[Opening DATASET EXTRACT section]

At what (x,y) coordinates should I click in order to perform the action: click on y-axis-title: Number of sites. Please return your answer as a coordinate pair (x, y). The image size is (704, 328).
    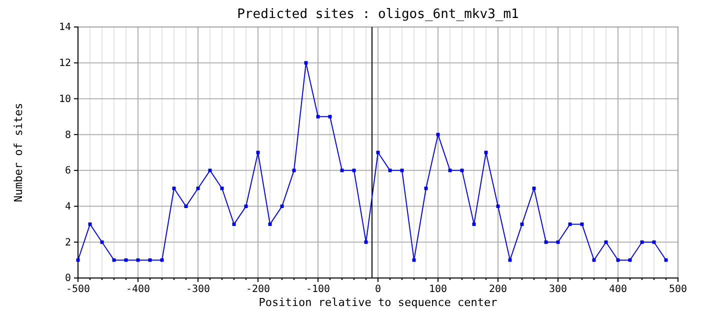
    Looking at the image, I should click on (18, 152).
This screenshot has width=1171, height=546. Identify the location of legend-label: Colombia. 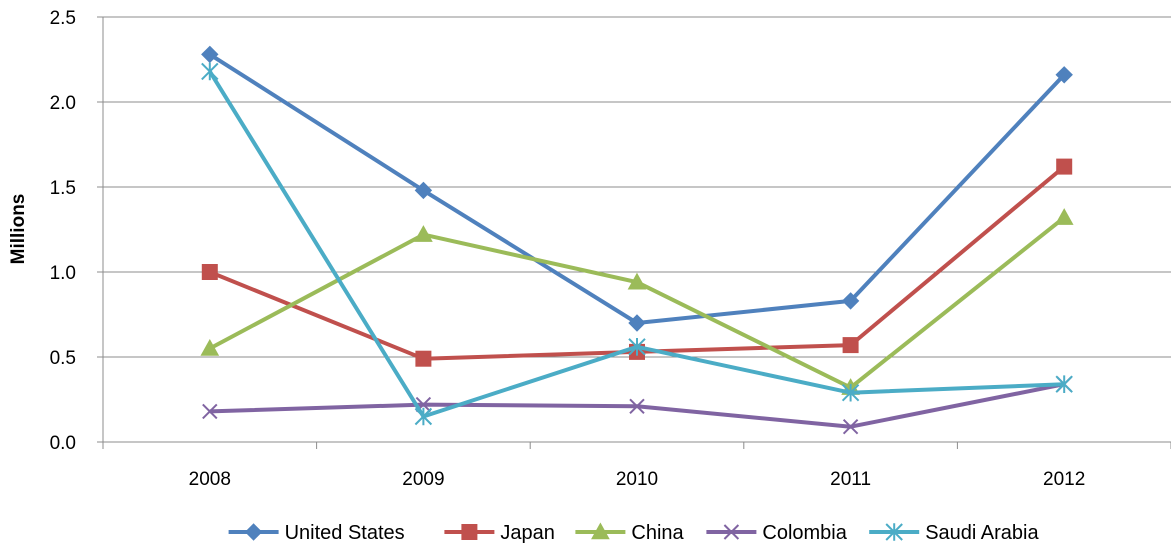
(804, 533).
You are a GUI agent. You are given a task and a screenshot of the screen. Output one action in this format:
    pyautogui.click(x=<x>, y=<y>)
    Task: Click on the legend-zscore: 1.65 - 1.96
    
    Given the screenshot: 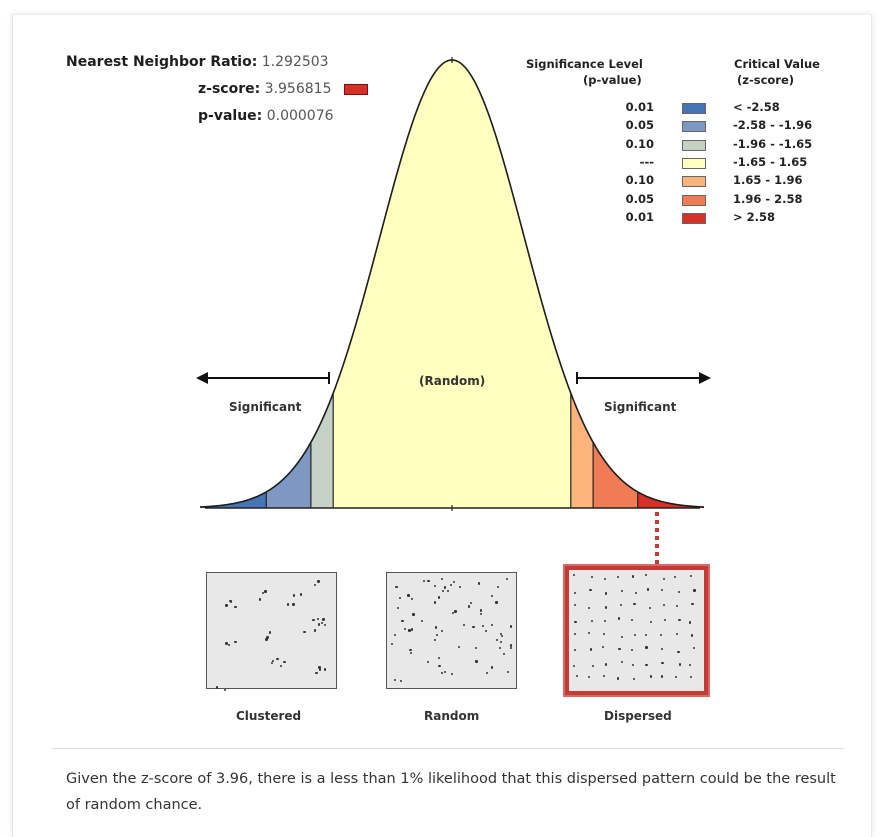 What is the action you would take?
    pyautogui.click(x=768, y=180)
    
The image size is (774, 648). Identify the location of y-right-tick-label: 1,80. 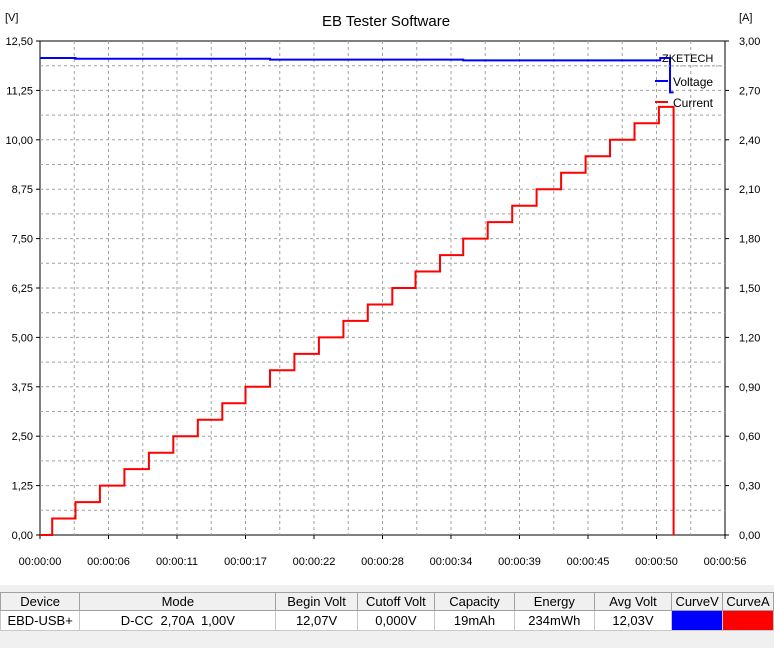
(750, 240).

[Closing DATASET EXTRACT section]

TO DO: Change "Identify the location of" to "Find the position of" in the material from its start through the line that contains "(804, 533).", inclusive, keeping everything else the same. Leave the pictures out of your answer.

RESPONSE:
At what (x,y) coordinates should I click in order to perform the action: click on y-axis-title: Number of sites. Please return your answer as a coordinate pair (x, y). The image size is (704, 328).
    Looking at the image, I should click on (18, 152).
This screenshot has width=1171, height=546. Find the position of legend-label: Colombia. 
(804, 533).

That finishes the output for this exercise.